> **WHAT YOU HAVE TO DO**
Rewrite the data below, switching every "Instruction" to "Command" and leaving everything else unchanged.

══════════

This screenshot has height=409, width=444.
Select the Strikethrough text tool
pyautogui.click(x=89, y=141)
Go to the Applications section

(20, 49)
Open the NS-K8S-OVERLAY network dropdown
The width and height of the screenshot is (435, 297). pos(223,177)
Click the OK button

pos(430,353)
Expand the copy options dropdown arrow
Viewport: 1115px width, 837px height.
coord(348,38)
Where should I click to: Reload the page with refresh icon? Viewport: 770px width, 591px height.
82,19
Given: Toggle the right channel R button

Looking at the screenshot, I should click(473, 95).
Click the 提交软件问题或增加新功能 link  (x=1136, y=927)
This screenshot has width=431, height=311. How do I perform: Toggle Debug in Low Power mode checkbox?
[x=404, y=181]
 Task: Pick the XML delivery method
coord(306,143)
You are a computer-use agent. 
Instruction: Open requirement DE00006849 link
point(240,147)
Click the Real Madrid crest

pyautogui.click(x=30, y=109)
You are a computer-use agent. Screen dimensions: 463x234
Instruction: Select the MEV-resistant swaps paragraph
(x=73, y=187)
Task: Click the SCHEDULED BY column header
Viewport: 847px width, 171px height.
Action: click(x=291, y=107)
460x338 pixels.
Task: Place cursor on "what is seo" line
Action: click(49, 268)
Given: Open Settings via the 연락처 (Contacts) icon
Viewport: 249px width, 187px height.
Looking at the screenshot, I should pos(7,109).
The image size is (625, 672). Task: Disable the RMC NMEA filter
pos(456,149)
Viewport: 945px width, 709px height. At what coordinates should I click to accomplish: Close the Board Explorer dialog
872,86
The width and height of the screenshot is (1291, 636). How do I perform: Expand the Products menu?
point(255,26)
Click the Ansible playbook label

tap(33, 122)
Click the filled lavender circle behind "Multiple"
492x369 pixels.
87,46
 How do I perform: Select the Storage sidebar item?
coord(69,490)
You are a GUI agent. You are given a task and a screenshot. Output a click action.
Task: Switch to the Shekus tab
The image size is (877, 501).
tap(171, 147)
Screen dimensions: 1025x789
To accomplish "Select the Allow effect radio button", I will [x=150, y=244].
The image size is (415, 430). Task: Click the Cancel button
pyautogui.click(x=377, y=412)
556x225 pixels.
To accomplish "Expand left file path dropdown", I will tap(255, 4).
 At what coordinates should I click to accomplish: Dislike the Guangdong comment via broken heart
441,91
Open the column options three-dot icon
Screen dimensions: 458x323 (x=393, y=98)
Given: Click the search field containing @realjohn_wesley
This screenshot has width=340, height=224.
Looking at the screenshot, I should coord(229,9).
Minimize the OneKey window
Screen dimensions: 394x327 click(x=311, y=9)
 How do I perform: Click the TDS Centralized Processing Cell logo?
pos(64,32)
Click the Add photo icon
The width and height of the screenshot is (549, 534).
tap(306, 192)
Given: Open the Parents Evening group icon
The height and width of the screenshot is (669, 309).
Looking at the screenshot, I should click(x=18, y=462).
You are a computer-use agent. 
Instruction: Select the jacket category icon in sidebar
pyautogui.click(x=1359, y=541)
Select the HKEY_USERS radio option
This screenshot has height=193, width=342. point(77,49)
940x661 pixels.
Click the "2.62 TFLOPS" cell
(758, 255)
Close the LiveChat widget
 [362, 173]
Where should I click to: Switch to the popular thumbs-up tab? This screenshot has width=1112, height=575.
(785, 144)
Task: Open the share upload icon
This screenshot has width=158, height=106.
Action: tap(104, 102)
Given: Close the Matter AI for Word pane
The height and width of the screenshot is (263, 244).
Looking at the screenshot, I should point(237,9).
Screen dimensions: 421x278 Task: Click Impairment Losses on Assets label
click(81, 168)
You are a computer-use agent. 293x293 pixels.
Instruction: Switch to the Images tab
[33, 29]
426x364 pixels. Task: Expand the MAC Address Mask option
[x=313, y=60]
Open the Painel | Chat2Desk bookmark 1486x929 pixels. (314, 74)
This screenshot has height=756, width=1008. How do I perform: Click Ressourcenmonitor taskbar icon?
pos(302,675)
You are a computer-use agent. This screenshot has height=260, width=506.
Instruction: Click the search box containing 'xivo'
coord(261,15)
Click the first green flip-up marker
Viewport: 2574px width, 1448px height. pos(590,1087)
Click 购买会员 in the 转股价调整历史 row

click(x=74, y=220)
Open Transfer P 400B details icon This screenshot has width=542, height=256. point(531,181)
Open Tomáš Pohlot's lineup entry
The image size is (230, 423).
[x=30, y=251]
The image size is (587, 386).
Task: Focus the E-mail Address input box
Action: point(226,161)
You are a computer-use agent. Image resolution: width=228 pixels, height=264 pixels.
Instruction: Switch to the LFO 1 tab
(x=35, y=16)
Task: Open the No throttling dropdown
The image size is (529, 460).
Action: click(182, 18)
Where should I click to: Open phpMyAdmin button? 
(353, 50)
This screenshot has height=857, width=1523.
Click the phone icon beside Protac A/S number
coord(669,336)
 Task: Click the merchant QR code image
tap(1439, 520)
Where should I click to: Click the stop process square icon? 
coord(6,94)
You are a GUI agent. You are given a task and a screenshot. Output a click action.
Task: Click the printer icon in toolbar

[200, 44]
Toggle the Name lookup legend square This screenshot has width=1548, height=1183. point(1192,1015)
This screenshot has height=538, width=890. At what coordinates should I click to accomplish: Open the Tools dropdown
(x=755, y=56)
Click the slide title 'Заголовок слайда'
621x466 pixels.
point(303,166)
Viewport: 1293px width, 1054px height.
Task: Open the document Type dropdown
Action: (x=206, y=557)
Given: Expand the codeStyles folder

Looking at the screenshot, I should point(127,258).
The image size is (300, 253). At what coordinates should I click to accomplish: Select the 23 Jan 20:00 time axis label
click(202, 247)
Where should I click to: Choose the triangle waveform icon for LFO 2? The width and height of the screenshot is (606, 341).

══════════

> **PROBLEM SOLUTION**
This screenshot has height=409, width=444.
Select the Strikethrough text tool
pyautogui.click(x=89, y=141)
Go to the Applications section

(20, 49)
Open the NS-K8S-OVERLAY network dropdown
The width and height of the screenshot is (435, 297). pos(223,177)
Click the OK button

pos(430,353)
Expand the copy options dropdown arrow
Viewport: 1115px width, 837px height.
coord(348,38)
Where should I click to: Reload the page with refresh icon? Viewport: 770px width, 591px height.
82,19
Given: Toggle the right channel R button

Looking at the screenshot, I should click(473, 95).
Click the 提交软件问题或增加新功能 link  (x=1136, y=927)
This screenshot has width=431, height=311. How do I perform: Toggle Debug in Low Power mode checkbox?
[x=404, y=181]
 Task: Pick the XML delivery method
coord(306,143)
You are a computer-use agent. 
Command: Open requirement DE00006849 link
point(240,147)
Click the Real Madrid crest

pyautogui.click(x=30, y=109)
You are a computer-use agent. Screen dimensions: 463x234
Command: Select the MEV-resistant swaps paragraph
(x=73, y=187)
Task: Click the SCHEDULED BY column header
Viewport: 847px width, 171px height.
Action: click(x=291, y=107)
460x338 pixels.
Task: Place cursor on "what is seo" line
Action: click(49, 268)
Given: Open Settings via the 연락처 (Contacts) icon
Viewport: 249px width, 187px height.
Looking at the screenshot, I should pos(7,109).
The image size is (625, 672). Task: Disable the RMC NMEA filter
pos(456,149)
Viewport: 945px width, 709px height. At what coordinates should I click to accomplish: Close the Board Explorer dialog
872,86
The width and height of the screenshot is (1291, 636). How do I perform: Expand the Products menu?
point(255,26)
Click the Ansible playbook label

tap(33, 122)
Click the filled lavender circle behind "Multiple"
492x369 pixels.
87,46
 How do I perform: Select the Storage sidebar item?
coord(69,490)
You are a GUI agent. You are given a task and a screenshot. Output a click action.
Task: Switch to the Shekus tab
The image size is (877, 501).
tap(171, 147)
Screen dimensions: 1025x789
To accomplish "Select the Allow effect radio button", I will [x=150, y=244].
The image size is (415, 430). Task: Click the Cancel button
pyautogui.click(x=377, y=412)
556x225 pixels.
To accomplish "Expand left file path dropdown", I will tap(255, 4).
 At what coordinates should I click to accomplish: Dislike the Guangdong comment via broken heart
441,91
Open the column options three-dot icon
Screen dimensions: 458x323 (x=393, y=98)
Given: Click the search field containing @realjohn_wesley
This screenshot has width=340, height=224.
Looking at the screenshot, I should coord(229,9).
Minimize the OneKey window
Screen dimensions: 394x327 click(x=311, y=9)
 How do I perform: Click the TDS Centralized Processing Cell logo?
pos(64,32)
Click the Add photo icon
The width and height of the screenshot is (549, 534).
tap(306, 192)
Given: Open the Parents Evening group icon
The height and width of the screenshot is (669, 309).
Looking at the screenshot, I should click(x=18, y=462).
You are a computer-use agent. 
Command: Select the jacket category icon in sidebar
pyautogui.click(x=1359, y=541)
Select the HKEY_USERS radio option
This screenshot has height=193, width=342. point(77,49)
940x661 pixels.
Click the "2.62 TFLOPS" cell
(758, 255)
Close the LiveChat widget
 [362, 173]
Where should I click to: Switch to the popular thumbs-up tab? This screenshot has width=1112, height=575.
(785, 144)
Task: Open the share upload icon
This screenshot has width=158, height=106.
Action: tap(104, 102)
Given: Close the Matter AI for Word pane
The height and width of the screenshot is (263, 244).
Looking at the screenshot, I should point(237,9).
Screen dimensions: 421x278 Task: Click Impairment Losses on Assets label
click(81, 168)
You are a computer-use agent. 293x293 pixels.
Command: Switch to the Images tab
[33, 29]
426x364 pixels. Task: Expand the MAC Address Mask option
[x=313, y=60]
Open the Painel | Chat2Desk bookmark 1486x929 pixels. (314, 74)
This screenshot has height=756, width=1008. How do I perform: Click Ressourcenmonitor taskbar icon?
pos(302,675)
You are a computer-use agent. This screenshot has height=260, width=506.
Command: Click the search box containing 'xivo'
coord(261,15)
Click the first green flip-up marker
Viewport: 2574px width, 1448px height. pos(590,1087)
Click 购买会员 in the 转股价调整历史 row

click(x=74, y=220)
Open Transfer P 400B details icon This screenshot has width=542, height=256. point(531,181)
Open Tomáš Pohlot's lineup entry
The image size is (230, 423).
[x=30, y=251]
The image size is (587, 386).
Task: Focus the E-mail Address input box
Action: point(226,161)
You are a computer-use agent. Image resolution: width=228 pixels, height=264 pixels.
Command: Switch to the LFO 1 tab
(x=35, y=16)
Task: Open the No throttling dropdown
The image size is (529, 460).
Action: click(182, 18)
Where should I click to: Open phpMyAdmin button? 
(353, 50)
This screenshot has height=857, width=1523.
Click the phone icon beside Protac A/S number
coord(669,336)
 Task: Click the merchant QR code image
tap(1439, 520)
Where should I click to: Click the stop process square icon? 
coord(6,94)
You are a GUI agent. You are given a task and a screenshot. Output a click action.
Task: Click the printer icon in toolbar

[200, 44]
Toggle the Name lookup legend square This screenshot has width=1548, height=1183. point(1192,1015)
This screenshot has height=538, width=890. At what coordinates should I click to accomplish: Open the Tools dropdown
(x=755, y=56)
Click the slide title 'Заголовок слайда'
621x466 pixels.
point(303,166)
Viewport: 1293px width, 1054px height.
Task: Open the document Type dropdown
Action: (x=206, y=557)
Given: Expand the codeStyles folder

Looking at the screenshot, I should point(127,258).
The image size is (300, 253). At what coordinates should I click to accomplish: Select the 23 Jan 20:00 time axis label
click(202, 247)
Where should I click to: Choose the triangle waveform icon for LFO 2? The width and height of the screenshot is (606, 341).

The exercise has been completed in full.